Federal prosecutors have seized $15 billion from the alleged mastermind of an operation that used prisoners to trick unsuspecting people into investing in shell funds, often after they spent months faking romantic relationships with victims.
Such “pig cuttingScams have been operating for many years. They typically work when members of an operation start conversations with people on social media and then send them messages for months. Fraudsters often pretend to be attractive personalities who feign romantic interest in the victim.
Forced labor, telephone farms and human suffering
Eventually the conversations turn to fake investment funds with the ultimate goal of convincing the victim to transfer money. a large number of bitcoins. In many cases, scammers are sold and held against their will in an area surrounded by fences and barbed wire.
Federal prosecutors unsealed the case Tuesday. indictment against Chen Zhi, the founder and chairman of a multinational business conglomerate based in Cambodia. It alleged that Zhi ran such a fraudulent forced labor operation that, with the help of unnamed accomplices, netted victims billions of dollars.

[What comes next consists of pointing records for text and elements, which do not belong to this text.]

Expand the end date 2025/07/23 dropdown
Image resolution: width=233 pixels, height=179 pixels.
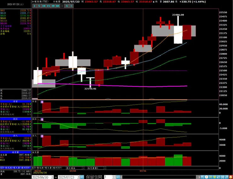point(78,177)
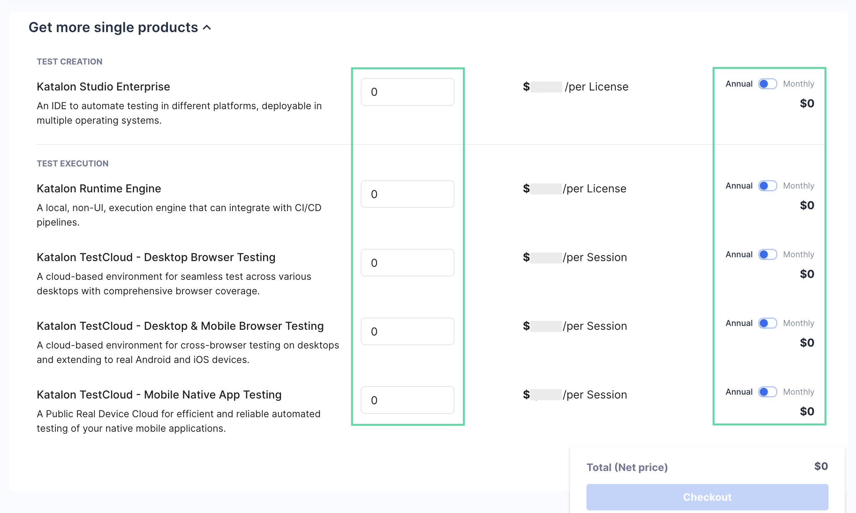Viewport: 856px width, 513px height.
Task: Toggle billing for Desktop & Mobile Browser Testing
Action: pyautogui.click(x=767, y=323)
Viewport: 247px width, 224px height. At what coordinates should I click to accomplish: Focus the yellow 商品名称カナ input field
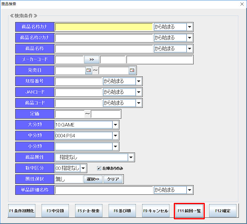click(104, 27)
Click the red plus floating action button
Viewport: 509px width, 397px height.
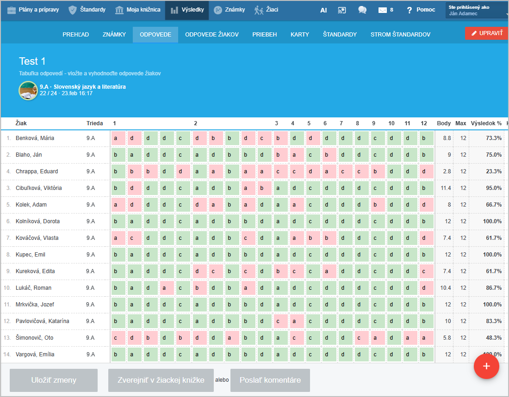coord(486,366)
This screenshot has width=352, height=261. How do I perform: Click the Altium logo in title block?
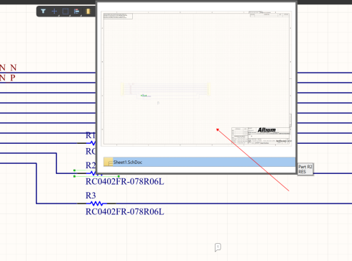click(267, 130)
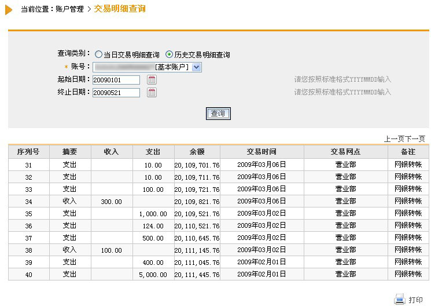Click the 序列号 column header
431x306 pixels.
(x=28, y=152)
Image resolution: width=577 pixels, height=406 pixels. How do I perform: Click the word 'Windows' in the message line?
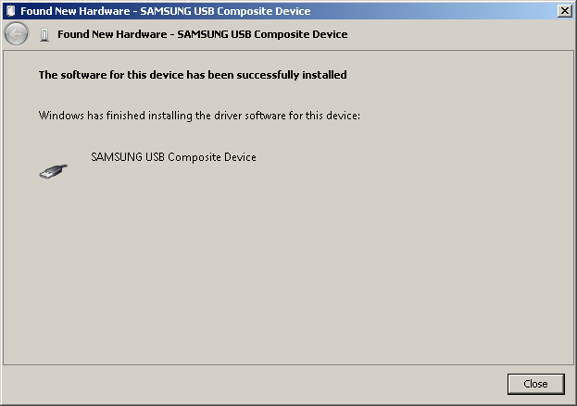61,116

“Defendant CHEN ZHI and his co-conspirators designed the complexes to maximize profits and personally provided the necessary infrastructure to reach as many victims as possible,” prosecutors wrote in a court document filed in the U.S. District Court for the Eastern District of New York. The accusation continued:
For example, around 2018, Co-Conspirator-1 was involved in purchasing millions of mobile phone numbers and account passwords from an illicit online marketplace. Around 2019, Co-Conspirator 3 helped oversee the construction of the Golden Fortune complex. CHEN himself kept documents describing and depicting “phone farms,” automated call centers used for cryptocurrency investment scams and other cybercrimes, including the image below:
Photo: Ministry of Justice.
Prosecutors said Kye is the founder and chairman of the Prince Group, a Cambodian corporate conglomerate that allegedly operated dozens of legitimate businesses in more than 30 countries. However, in secret, Zhi and top managers turned the Prince Group into one of Asia's largest transnational criminal organizations. Zhi's whereabouts are unknown.